Regulars who hang at Barney's counter may be identified by the manner in which, before sitting down, they run their hands under the counter. They are reaching for a communal dope sheet, a tencent racing paper giving the entries at all tracks. The regulars at Barney's chip in and buy one copy every day. This economy permits each of them to lose to bookmakers every week several dimes that would otherwise have been spent at newsstands. Barney has little contact with the pool players, although he does a good deal of business with them. A number of mulatto girls who rack up the balls on the pool tables also act as waitresses for the players. The girls pay Barney cash for all the cups of coffee they carry away. Presumably they collect from the players. “It is a pleasure they can have,” says Barney.

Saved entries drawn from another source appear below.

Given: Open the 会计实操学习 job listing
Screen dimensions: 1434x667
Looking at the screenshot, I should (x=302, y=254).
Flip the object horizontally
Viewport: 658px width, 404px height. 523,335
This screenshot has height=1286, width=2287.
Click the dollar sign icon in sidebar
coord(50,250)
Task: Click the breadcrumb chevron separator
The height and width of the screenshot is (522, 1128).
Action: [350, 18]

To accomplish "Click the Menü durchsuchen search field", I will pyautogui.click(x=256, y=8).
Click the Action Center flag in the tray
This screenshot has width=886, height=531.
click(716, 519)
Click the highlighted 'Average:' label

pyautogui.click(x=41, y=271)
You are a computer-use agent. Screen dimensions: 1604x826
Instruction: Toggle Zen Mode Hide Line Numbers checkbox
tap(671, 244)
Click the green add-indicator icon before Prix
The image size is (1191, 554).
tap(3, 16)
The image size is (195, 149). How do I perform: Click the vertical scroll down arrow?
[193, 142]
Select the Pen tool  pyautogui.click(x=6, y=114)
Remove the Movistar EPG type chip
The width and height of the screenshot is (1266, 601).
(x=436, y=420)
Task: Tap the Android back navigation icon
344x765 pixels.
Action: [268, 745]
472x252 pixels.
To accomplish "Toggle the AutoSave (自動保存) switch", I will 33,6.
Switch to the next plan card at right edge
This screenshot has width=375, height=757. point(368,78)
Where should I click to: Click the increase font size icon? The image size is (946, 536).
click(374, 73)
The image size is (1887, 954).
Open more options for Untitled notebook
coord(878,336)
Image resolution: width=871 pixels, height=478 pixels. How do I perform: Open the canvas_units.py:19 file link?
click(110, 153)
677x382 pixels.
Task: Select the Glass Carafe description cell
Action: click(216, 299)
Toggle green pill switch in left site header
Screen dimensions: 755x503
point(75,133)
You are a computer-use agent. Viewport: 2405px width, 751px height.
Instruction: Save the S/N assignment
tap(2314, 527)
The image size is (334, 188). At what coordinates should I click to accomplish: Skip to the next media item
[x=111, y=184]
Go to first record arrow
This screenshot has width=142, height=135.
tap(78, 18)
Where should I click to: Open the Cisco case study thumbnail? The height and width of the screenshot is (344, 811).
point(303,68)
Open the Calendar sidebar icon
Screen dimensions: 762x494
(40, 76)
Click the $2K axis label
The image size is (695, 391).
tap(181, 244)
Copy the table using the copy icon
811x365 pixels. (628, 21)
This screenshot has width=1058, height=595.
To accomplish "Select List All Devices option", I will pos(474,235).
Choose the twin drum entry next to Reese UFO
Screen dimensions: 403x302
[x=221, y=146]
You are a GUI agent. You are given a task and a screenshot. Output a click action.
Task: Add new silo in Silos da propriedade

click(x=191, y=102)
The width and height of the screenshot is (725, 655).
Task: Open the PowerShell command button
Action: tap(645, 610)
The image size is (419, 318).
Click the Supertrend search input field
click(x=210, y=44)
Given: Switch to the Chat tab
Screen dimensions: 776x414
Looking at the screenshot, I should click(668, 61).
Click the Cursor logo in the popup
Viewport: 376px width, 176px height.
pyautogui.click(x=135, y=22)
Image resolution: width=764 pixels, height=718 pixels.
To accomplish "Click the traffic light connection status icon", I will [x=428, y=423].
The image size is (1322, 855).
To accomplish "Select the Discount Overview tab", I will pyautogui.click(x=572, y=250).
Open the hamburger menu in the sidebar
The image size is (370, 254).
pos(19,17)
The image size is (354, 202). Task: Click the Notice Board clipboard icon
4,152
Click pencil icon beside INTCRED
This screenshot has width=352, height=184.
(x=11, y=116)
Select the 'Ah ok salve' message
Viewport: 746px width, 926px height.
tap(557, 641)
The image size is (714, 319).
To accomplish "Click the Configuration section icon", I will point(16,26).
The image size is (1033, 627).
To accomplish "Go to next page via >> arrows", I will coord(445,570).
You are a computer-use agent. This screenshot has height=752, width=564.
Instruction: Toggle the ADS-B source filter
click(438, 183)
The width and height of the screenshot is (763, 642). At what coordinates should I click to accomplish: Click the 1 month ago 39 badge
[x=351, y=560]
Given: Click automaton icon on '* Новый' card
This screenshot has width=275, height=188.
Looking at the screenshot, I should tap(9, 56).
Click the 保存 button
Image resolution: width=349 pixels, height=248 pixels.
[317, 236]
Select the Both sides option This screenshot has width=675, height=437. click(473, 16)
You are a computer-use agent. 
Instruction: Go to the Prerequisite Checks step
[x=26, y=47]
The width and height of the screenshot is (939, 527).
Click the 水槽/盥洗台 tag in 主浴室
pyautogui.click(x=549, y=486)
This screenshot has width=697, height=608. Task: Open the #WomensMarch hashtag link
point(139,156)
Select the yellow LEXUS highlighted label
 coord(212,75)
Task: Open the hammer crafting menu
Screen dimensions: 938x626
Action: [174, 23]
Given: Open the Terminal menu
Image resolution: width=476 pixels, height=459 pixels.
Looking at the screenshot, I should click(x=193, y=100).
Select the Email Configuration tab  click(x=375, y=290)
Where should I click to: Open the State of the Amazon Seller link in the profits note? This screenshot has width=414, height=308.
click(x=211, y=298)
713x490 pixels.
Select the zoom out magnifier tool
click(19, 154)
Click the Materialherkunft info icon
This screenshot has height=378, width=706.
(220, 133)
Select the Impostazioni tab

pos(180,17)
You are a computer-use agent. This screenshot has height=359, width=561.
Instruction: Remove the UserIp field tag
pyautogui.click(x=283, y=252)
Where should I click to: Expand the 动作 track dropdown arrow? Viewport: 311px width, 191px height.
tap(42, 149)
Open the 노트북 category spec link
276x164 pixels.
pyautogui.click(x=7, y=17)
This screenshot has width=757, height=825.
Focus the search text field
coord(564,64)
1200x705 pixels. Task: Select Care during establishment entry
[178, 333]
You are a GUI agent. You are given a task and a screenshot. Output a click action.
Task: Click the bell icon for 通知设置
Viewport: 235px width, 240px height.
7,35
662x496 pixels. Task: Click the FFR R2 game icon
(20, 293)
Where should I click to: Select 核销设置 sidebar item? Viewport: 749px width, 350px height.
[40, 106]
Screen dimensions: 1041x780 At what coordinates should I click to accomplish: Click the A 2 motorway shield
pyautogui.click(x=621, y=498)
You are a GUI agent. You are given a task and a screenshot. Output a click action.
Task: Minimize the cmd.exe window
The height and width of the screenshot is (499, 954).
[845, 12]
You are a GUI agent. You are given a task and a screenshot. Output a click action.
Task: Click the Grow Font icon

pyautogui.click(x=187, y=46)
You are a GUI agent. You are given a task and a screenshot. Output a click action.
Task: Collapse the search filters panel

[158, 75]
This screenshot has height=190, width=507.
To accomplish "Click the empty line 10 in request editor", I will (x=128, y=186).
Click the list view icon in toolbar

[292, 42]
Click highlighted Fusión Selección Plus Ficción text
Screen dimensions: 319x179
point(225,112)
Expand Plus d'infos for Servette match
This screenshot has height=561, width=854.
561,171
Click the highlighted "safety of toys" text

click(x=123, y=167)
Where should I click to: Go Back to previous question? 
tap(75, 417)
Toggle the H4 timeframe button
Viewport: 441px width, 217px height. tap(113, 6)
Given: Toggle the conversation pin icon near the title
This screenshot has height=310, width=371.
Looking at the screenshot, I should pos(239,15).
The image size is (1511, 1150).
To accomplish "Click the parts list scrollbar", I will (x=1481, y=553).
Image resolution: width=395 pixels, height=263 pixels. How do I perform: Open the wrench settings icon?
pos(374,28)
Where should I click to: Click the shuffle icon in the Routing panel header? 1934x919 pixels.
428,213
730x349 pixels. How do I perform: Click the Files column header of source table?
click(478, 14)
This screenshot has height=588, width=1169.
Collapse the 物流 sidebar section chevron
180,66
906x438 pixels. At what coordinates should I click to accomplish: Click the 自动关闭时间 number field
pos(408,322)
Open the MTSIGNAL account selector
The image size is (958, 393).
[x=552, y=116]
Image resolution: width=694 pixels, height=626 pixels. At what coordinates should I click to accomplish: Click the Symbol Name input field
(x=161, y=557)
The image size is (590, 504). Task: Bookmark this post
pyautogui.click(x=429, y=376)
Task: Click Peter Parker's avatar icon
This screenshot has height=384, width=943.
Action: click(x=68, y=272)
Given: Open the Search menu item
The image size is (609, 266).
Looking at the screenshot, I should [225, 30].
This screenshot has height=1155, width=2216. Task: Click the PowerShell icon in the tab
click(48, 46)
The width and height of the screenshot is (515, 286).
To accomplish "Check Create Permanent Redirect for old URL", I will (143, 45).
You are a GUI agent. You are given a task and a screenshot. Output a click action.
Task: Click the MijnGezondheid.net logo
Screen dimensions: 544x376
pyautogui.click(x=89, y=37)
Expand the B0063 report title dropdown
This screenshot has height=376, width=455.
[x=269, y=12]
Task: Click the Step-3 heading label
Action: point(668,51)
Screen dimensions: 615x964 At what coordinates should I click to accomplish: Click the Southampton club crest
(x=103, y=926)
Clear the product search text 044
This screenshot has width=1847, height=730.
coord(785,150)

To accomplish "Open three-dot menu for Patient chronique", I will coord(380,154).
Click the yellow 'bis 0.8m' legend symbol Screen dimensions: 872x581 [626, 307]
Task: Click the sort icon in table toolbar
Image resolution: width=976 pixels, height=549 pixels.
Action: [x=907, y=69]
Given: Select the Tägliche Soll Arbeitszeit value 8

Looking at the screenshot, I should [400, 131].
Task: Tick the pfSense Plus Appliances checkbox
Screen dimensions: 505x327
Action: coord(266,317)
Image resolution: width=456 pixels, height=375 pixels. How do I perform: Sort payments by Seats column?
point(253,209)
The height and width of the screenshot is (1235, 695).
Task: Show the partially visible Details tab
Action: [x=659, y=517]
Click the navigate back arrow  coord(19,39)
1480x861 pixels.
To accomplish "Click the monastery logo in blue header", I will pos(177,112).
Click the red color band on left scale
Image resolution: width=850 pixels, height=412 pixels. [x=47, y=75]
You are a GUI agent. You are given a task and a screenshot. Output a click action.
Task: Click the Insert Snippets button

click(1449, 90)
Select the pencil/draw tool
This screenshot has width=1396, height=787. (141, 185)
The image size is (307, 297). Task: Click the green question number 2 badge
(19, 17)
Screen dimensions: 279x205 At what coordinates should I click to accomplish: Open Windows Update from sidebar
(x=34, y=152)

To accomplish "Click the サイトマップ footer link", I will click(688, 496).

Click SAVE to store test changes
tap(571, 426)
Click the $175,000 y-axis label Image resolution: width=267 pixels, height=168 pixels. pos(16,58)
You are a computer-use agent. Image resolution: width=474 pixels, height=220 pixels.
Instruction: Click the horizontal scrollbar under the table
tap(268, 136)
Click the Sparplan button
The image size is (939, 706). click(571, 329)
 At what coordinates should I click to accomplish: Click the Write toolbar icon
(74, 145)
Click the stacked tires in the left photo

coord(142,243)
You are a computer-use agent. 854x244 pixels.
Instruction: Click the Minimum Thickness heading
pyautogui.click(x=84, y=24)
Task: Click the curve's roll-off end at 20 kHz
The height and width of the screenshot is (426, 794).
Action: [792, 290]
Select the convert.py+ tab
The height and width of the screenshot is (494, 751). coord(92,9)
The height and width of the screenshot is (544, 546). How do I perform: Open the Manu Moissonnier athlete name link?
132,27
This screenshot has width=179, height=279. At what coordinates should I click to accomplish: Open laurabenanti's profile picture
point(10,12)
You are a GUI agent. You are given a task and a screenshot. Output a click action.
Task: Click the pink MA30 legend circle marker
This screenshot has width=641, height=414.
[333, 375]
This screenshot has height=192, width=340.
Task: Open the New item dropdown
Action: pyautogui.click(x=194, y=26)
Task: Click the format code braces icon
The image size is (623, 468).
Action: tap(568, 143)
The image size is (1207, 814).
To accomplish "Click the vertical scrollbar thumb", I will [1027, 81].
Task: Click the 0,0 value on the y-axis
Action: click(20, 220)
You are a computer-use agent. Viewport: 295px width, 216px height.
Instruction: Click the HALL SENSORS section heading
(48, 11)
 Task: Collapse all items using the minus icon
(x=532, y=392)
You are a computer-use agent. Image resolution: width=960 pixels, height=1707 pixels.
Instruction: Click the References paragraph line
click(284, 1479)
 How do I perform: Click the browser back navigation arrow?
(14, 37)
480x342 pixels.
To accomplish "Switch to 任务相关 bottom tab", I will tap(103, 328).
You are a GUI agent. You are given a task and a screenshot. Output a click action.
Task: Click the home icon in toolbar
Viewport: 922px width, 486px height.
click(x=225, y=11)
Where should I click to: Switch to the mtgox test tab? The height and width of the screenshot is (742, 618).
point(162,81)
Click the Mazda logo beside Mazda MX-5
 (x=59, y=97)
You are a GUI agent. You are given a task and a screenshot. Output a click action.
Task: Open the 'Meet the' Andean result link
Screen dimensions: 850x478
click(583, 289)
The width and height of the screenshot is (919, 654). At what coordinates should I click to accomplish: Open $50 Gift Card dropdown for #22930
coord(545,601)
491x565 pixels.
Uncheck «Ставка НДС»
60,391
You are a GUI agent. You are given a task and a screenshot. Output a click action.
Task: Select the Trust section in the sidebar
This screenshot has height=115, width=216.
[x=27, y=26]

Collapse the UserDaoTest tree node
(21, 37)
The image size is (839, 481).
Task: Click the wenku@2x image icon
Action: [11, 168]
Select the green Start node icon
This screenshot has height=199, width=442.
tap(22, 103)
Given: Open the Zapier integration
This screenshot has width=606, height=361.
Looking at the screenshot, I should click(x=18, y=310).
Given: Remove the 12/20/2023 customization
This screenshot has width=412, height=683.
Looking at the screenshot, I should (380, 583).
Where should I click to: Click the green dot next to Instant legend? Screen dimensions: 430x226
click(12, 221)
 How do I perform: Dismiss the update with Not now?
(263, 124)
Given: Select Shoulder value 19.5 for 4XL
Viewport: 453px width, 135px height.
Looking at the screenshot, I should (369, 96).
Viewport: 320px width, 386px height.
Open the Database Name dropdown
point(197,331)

One of the more conspicuous fellows who eat at the lunch counter and spend a good deal of time there between meals drinking coffee is called Marty the Clutch. Marty gets his name from his humorous custom of mangling people's fingers when he shakes hands with them. Strangers to whom he is introduced usually sink to their knees screaming before he releases their right hand. Casual acquaintances consider Marty a big, overgrown boy brimming with animal spirits. Only old friends really appreciate him. They know that when Marty has numbed a stranger's hand, he can often get a ring off the fellow's finger unnoticed. “It is very cute when you think of it,” says Acid Test Ike, who is a manager of punchdrunk prize fighters. “I once seen the Clutch get a rock off a ticket broker big enough to use for a doorstop. By the time the scalper noticed the ring was gone, he thought a bosko he knew had clipped him for it, so he busted her nose.” The Clutch is a big, squareshouldered man with a forehead barely sufficient to keep his hair from meeting his eyebrows. He used to be a prize fighter, but, he says, he worked with a gang of hijackers several nights a week and this interfered with his training, because he was always getting shot. Acid Test Ike considers this an amiable prevarication. “The Clutch never was a hijacker,” he says. “He just gives that as a social reference. Really, the Clutch is a gozzler.” This term means a fellow who gozzles people—chokes them in order to rob them. The gozzling business cannot be very good, because Marty is customarily as broke as most other patrons of the lunch counter. Every time Barney looks at Marty the Clutch, he rubs his throat nervously.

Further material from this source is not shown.